▸ **REQUEST 1**
Pull out each line in the records that contains the word "chart", treating uppercase and lowercase as different.

▸ **DOCUMENT**
--- BEGIN ---

Deal Certainty: Solid PR Strategy Increases Chances of Closing

This recent Norton Rose Fulbright blog flags a UK study that says that a solid public relations strategy can increase the likelihood that a deal will close.  Here are some of the study’s conclusions:

– Proactive announcements count: 84% of deals announced as actual offers are completed, compared with just half of those which were announced in response to a leak

– Leadership matters: announcements with statements from both companies’ chairman/CEO are associated with significantly higher levels of success than those without

– Markets reward uncertainty – in the short-run: leaked M&A deals, or announcements lacking information about the underlying strategic rationale, are actually rewarded by the markets in the very short term

– PR firms earn their fees: deals involving PR firms have a higher chance of completion than those without

– Nail down the narrative: a clear message can be obscured in the process of crafting a deal announcement – it’s important to ensure key players are on board with the deal narrative from the start.

The blog says that a good public relations strategy can also help reduce the risk that opposition from consumers or other constituencies might cause regulatory problems for the deal:

The importance of a well thought-out public relations strategy can go beyond just getting the deal closed. Increasingly consumers are paying attention to combinations of large corporations and how such mergers or acquisitions may affect them in their day-to-day lives. In the past, consumers have been mobilized by corporations opposing a proposed merger between competitors by taking out advertisements and using social media campaigns that claimed the proposed transaction would lead to higher service fees or less choice for consumers.

--- END ---

▸ **DATASET ENTRIES**
--- BEGIN ---

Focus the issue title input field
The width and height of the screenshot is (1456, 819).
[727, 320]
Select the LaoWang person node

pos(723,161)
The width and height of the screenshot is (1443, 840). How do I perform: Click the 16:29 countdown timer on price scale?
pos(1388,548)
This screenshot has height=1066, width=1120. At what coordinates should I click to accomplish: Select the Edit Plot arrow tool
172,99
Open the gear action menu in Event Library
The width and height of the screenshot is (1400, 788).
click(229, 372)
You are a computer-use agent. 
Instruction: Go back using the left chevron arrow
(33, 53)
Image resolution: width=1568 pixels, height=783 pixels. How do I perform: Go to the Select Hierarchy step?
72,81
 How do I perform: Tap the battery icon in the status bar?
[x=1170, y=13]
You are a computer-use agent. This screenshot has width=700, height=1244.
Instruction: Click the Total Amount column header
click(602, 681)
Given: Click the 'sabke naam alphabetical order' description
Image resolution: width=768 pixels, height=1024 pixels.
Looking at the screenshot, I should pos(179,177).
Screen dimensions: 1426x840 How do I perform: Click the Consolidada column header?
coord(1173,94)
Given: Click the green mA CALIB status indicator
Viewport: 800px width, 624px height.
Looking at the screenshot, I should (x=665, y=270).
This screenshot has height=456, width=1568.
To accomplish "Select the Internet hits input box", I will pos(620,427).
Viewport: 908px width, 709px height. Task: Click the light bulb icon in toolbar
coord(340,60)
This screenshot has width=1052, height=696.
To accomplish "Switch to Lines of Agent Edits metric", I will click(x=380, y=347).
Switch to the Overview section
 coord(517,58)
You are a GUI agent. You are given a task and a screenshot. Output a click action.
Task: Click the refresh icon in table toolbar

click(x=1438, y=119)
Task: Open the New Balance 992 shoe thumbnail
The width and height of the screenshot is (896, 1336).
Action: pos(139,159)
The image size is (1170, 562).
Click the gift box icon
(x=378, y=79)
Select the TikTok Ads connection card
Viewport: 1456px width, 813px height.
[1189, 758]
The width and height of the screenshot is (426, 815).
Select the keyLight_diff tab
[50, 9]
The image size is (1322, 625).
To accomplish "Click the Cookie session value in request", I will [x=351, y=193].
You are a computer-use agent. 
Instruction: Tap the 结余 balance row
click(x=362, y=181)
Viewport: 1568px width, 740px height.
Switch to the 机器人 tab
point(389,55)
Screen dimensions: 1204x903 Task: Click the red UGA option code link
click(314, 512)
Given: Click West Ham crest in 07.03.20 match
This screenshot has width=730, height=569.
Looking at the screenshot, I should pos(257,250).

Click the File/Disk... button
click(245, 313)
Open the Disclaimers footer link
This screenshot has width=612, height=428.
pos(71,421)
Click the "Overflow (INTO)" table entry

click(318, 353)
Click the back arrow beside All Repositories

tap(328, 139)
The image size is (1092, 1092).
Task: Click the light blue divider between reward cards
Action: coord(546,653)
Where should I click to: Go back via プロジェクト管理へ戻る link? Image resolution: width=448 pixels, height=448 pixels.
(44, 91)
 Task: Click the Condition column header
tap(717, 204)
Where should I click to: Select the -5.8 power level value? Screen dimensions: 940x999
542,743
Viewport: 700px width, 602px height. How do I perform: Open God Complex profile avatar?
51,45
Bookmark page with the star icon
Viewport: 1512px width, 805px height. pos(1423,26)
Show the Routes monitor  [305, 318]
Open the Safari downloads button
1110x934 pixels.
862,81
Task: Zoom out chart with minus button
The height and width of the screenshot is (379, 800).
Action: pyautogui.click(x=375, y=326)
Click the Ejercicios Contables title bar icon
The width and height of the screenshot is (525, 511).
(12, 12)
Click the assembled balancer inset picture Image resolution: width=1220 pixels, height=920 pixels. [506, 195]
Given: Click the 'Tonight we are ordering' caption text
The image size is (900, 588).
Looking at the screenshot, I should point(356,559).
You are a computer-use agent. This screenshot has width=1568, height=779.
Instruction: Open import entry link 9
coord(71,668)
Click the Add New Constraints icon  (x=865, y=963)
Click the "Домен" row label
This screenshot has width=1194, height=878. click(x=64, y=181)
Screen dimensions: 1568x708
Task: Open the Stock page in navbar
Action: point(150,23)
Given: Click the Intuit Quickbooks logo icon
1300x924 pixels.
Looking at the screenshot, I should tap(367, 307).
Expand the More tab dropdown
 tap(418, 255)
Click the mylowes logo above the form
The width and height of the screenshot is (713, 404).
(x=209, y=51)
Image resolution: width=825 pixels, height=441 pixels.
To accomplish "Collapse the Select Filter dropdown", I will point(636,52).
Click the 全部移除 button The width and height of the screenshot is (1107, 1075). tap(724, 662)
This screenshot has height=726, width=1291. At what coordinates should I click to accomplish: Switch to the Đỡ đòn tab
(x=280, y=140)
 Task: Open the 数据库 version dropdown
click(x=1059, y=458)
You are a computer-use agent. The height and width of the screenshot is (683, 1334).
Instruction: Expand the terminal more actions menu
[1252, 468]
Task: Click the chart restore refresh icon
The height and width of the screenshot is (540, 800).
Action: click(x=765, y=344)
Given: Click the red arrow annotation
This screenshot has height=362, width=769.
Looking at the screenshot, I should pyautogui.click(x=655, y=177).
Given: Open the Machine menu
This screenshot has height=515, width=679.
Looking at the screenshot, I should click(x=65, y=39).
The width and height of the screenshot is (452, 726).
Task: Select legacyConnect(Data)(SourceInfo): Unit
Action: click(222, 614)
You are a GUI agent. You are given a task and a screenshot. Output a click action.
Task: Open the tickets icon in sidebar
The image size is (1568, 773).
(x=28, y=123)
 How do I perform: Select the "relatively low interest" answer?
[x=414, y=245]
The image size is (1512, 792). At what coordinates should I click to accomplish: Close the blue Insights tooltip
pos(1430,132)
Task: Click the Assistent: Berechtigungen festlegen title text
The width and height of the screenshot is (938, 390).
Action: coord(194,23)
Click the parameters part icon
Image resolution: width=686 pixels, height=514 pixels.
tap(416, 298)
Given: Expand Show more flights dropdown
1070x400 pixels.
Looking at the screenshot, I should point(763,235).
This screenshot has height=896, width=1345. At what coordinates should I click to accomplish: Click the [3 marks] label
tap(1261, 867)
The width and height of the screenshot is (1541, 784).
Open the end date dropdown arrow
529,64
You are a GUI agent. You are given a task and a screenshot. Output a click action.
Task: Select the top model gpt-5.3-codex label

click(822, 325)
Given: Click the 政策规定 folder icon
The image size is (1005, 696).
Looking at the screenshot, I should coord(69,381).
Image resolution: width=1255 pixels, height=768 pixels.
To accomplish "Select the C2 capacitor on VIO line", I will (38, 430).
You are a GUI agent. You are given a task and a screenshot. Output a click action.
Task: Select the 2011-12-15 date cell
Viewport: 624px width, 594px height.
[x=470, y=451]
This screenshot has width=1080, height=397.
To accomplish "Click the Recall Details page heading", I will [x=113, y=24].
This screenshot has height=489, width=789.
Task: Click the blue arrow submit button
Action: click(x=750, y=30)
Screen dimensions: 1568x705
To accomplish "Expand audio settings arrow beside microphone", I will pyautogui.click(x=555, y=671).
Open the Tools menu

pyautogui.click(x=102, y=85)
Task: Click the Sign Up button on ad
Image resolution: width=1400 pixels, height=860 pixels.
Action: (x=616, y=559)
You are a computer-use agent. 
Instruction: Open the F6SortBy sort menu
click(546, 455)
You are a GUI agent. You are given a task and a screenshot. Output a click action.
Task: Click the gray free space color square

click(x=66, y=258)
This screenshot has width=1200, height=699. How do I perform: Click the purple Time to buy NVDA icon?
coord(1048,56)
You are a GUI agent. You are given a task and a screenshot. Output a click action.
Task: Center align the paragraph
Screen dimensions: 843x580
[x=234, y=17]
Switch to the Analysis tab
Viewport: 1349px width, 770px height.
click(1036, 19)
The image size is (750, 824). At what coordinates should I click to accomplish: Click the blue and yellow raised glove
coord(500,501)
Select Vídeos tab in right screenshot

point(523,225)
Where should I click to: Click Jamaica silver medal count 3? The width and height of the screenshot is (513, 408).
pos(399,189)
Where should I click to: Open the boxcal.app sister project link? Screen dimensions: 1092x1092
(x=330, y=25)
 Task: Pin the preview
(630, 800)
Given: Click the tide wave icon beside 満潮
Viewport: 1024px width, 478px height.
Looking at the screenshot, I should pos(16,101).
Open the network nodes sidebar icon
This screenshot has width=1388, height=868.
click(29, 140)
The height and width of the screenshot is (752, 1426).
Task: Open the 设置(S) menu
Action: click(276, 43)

--- END ---

▸ **REQUEST 2**
In the text about deal announcements, duplicate the passage between "The importance of" and "choice for consumers.", inclusive.

▸ **FINISHED ANSWER 1**
Task: Zoom out chart with minus button
Task: Click the chart restore refresh icon

▸ **FINISHED ANSWER 2**
The importance of a well thought-out public relations strategy can go beyond just getting the deal closed. Increasingly consumers are paying attention to combinations of large corporations and how such mergers or acquisitions may affect them in their day-to-day lives. In the past, consumers have been mobilized by corporations opposing a proposed merger between competitors by taking out advertisements and using social media campaigns that claimed the proposed transaction would lead to higher service fees or less choice for consumers.